Tyson Foods, the largest U.S. meat processor, reported a record fiscal revenue of $53.28 billion and net income of $3.249 billion, which led to higher pay for most company’s executives, according to a filing with the U.S. Securities and Exchange Commission on Wednesday (Dec. 21).
Tyson Foods CEO Donnie King earned total compensation of $12.014 million, up 33% from last year. King’s base salary of $1.296 million was raised from $980,464 last year. Stock awards increased to $5.125 million, a gain of 39% year over year. Bonus pay rose to $3.432 million and is tied to the company’s overall financial performance. Last year King’s bonus pay totaled $2.679 million. King also received $1.65 million in stock options, compared to $1.425 million earned a year ago. Other compensation totaled $509,698 this year, up from $245,284 a year ago. King is also a board member for which he receives no added compensation.
Stewart Glendinning served as the company’s chief financial officer for several years, including fiscal 2022. His total compensation totaled $4.438 million, down from $5.238 million a year ago. Glendinning’s base salary was $787,000 unchanged from the prior year, bonus and stock awards were a bit lower from the year-ago period. Glendinning has since transitioned to manage the company’s prepared foods division.
Glendinning was replaced by John R. Tyson, who took over as CFO to start fiscal 2022. Tyson’s earnings are not part of the proxy filing, but his base salary was $650,000 a year in his contract, which was made public in September. Glendinning assumed the role of president for prepared foods, a job that was vacated by Noelle O’Marra last year. O’Marra earned total pay of $4.641 million last year at Tyson Foods.

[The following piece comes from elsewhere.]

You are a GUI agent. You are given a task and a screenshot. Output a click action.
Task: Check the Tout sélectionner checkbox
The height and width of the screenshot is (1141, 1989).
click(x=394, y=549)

Chief Technology Officer Scott Spradley had total compensation of $4.982 million. His base salary was $696,615, and his annual bonus pay totaled $1.121 million. Spradley also had stock and option awards totaling more than $2 million and other incentives that came to $191,546.

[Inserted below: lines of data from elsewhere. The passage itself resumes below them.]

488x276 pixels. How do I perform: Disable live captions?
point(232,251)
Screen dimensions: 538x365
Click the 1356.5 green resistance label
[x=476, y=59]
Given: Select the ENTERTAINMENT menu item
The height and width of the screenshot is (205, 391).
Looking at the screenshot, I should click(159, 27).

Amy Tu, chief legal counsel and corporate secretary for Tyson Foods, earned total pay of $4.982 million, up from $4.73 million in the prior year. Tu’s base salary rose to $727,000, up 13% year over year. Her stock and option awards rose to $2.686 million, up from $2.375 million a year ago. Bonus pay totaled $1.276 million, down from $1.476 million last year. Her other compensation was on par with a year at $268,000.
Tu was recently promoted to president of International business and chief administrative officer, expanding her leadership role as chief legal officer and secretary, global governance and corporate affairs. The international president role Tu assumed was recently held by Chris Langholz. Prior to his termination, Langholz’s total pay was $4.405 million, down from $5.289 million the prior year.
Tyson Foods also announced that Shane Miller, who led the company’s fresh meats business out of Dakota Dunes, S.D., was retiring and not making the move to Northwest Arkansas. The company tapped Smithfield executive Brady Stewart to take over for Miller early next year. Stewart will report to King and be responsible for the beef and pork divisions at Tyson Foods. The company said he will focus on optimizing the business processes and building efficiencies throughout the business segments.
Stewart has more than two decades of experience in the meat protein business. During his time at Smithfield, Stewart led the company’s pork business overseeing more than 500 company-owned farms and 46 production facilities. He also worked to vertically integrate the supply chain. Stewart led sourcing and procurement, transportation, warehousing and logistics for Smithfield’s domestic supply chain. He spent five years at Smithfield and 14 years working in executive roles at Pine Ridge Farms and sister company Kansas City Sausage.